I agree this is a weird place to bring up Goodhart that requires extra justification. But I do think it makes sense here. (Though I also agree with Said elsethread that it matters a lot what we’re actually talking about – rabbits, widgets, companies, scientific papers and blogposts might all behave a bit differently)
The two main issues are:
it’s hard to directly incentivize results with fuzzy, unpredictable characteristics.
it’s hard to directly incentivize results over long timescales
In short: preoccupation with “rewarding results”, in situations where you can’t actually reward results, can result in goodharting for all the usual reasons.
Two examples here are:
Scientific papers. Probably the closest to a directly relevant example before we start talking about blogposts in particular. My impression [epistemic status: relatively weak, based on anecodotes, but it seems like everyone I’ve heard talk about this roughly agreed with these anecdotes] is that the publish-or-perish mindset for academic output has been a pretty direct example of “we tried directly incentivizing results, and instead of getting more science we got shittier science.”
Founding Companies. There are ecosystems for founding and investing in companies (startups and otherwise), which are ultimately about a particular result (making money). But, this requires very long time horizons, which many people a) literally can’t pull off because they don’t have the runway, b) are often risk averse, and might not be willing to do it if they had to just risk their own money.
The business venture world works because there’s been a lot of infrastructural effort put into enabling particular strategies (in the case of startups, an established concept of seed funding, series A, etc).
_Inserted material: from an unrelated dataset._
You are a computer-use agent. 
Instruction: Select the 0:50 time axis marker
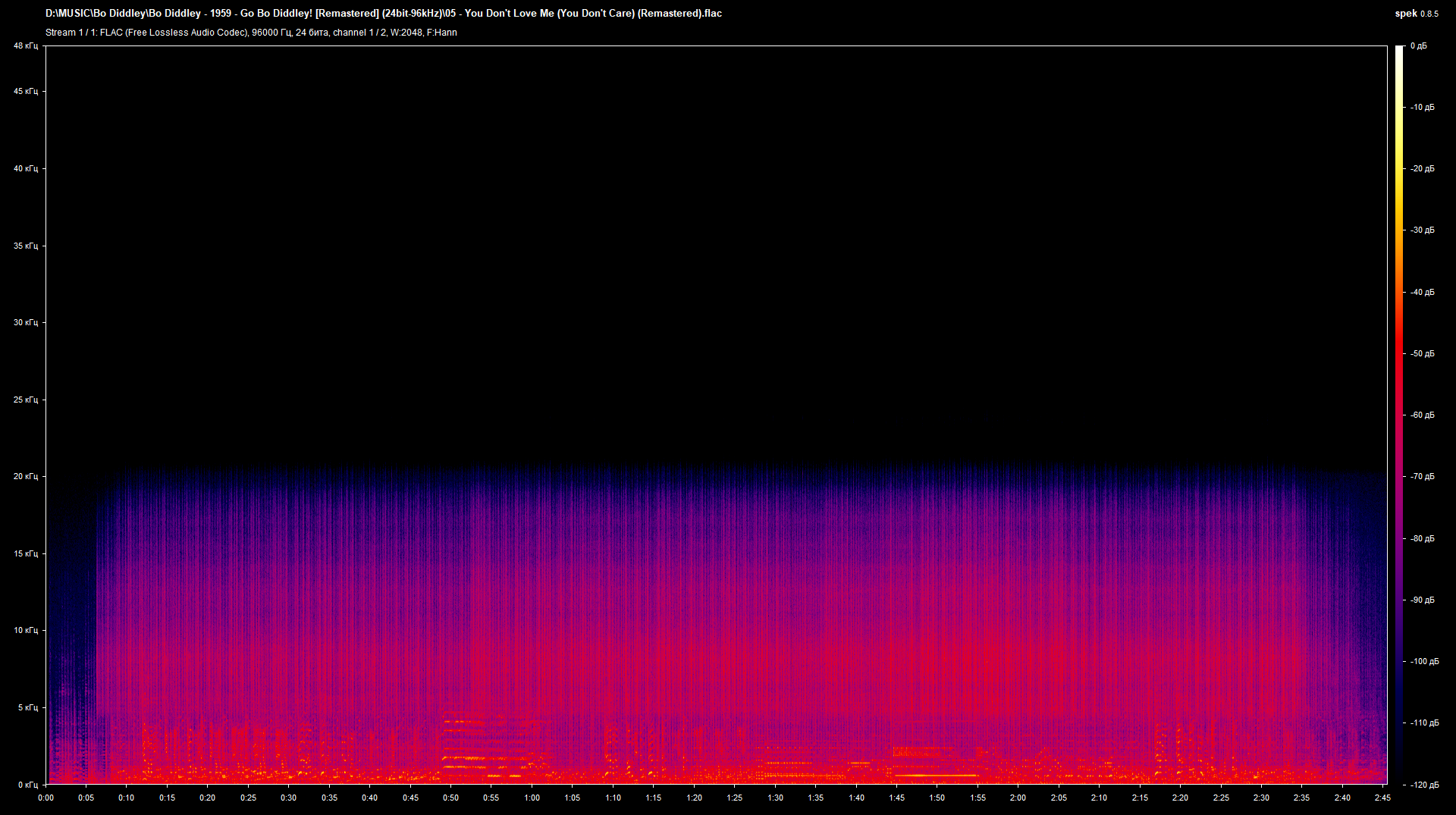pos(450,798)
In the case of business sometimes more straightforward loans.
The relation to goodhart here is a bit weirder here because yeah, overfocus on “known strategies” is also one of the pathologies that results in goodharting (i.e. everything thinks social media is Hype, so everyone founds social media companies, but maybe by this point social media is overdone and you actually need to be looking for weirder things that people haven’t already saturated the market with)
But, the goodhart is instead “if you don’t put effort into maintaining the early stages of the strategy, despite many instances of that strategy failing… you just end up with less money.”
My sense [again, epistemic status fairly weak based on things Paul Graham said, but that I haven’t heard explicitly argued against] is venture capitalists make the most money from the long tail of companies they invest in. Being willing to get “real results” requires being willing to tolerate lots of things that don’t pay off in results. And many of those companies in the long tail were startup ideas that didn’t sound like sure bets.
There is some sense in which “directly rewarding results” is of course the best way to avoid goodharting, but since we don’t actually have access to “direct results that actually represent the real thing” to reward, the impulse to directly reward results can often result in rewarding not-actually-results.
Sure, that all makes sense, but at least on LW it seems like we ought to insist on saying “rewarding results” when we mean rewarding results, and “deceiving ourselves into thinking we’re rewarding results” when we mean deceiving ourselves into thinking we’re rewarding results.
That makes sense, although I’m not actually sure either “rewarding results” or “deceiving ourselves into thinking we’re rewarding results” quite capture what’s going on here.
Like, I do think it’s possible to reward individual good things (whether blogposts or scientific papers) when you find them. The question is how this shapes the overall system. When you expect “good/real results” to be few and far between, the process of “only reward things that are obvious good and/or great” might technically be rewarding results, while still outputting fewer results on average than if you had rewarded people for following overall strategies like “pursue things you’re earnestly curious about”, and giving people positive rewards for incremental steps along the way.
(Seems good to be precise about language here but I’m not in fact sure how to word this optimally. Meanwhile, earlier parts of the conversation were more explicitly about how ‘reward final results, and only final results’ just isn’t the strategy used in most of the business world)
I agree this is a weird place to bring up Goodhart that requires extra justification. But I do think it makes sense here. (Though I also agree with Said elsethread that it matters a lot what we’re actually talking about – rabbits, widgets, companies, scientific papers and blogposts might all behave a bit differently)
The two main issues are:
it’s hard to directly incentivize results with fuzzy, unpredictable characteristics.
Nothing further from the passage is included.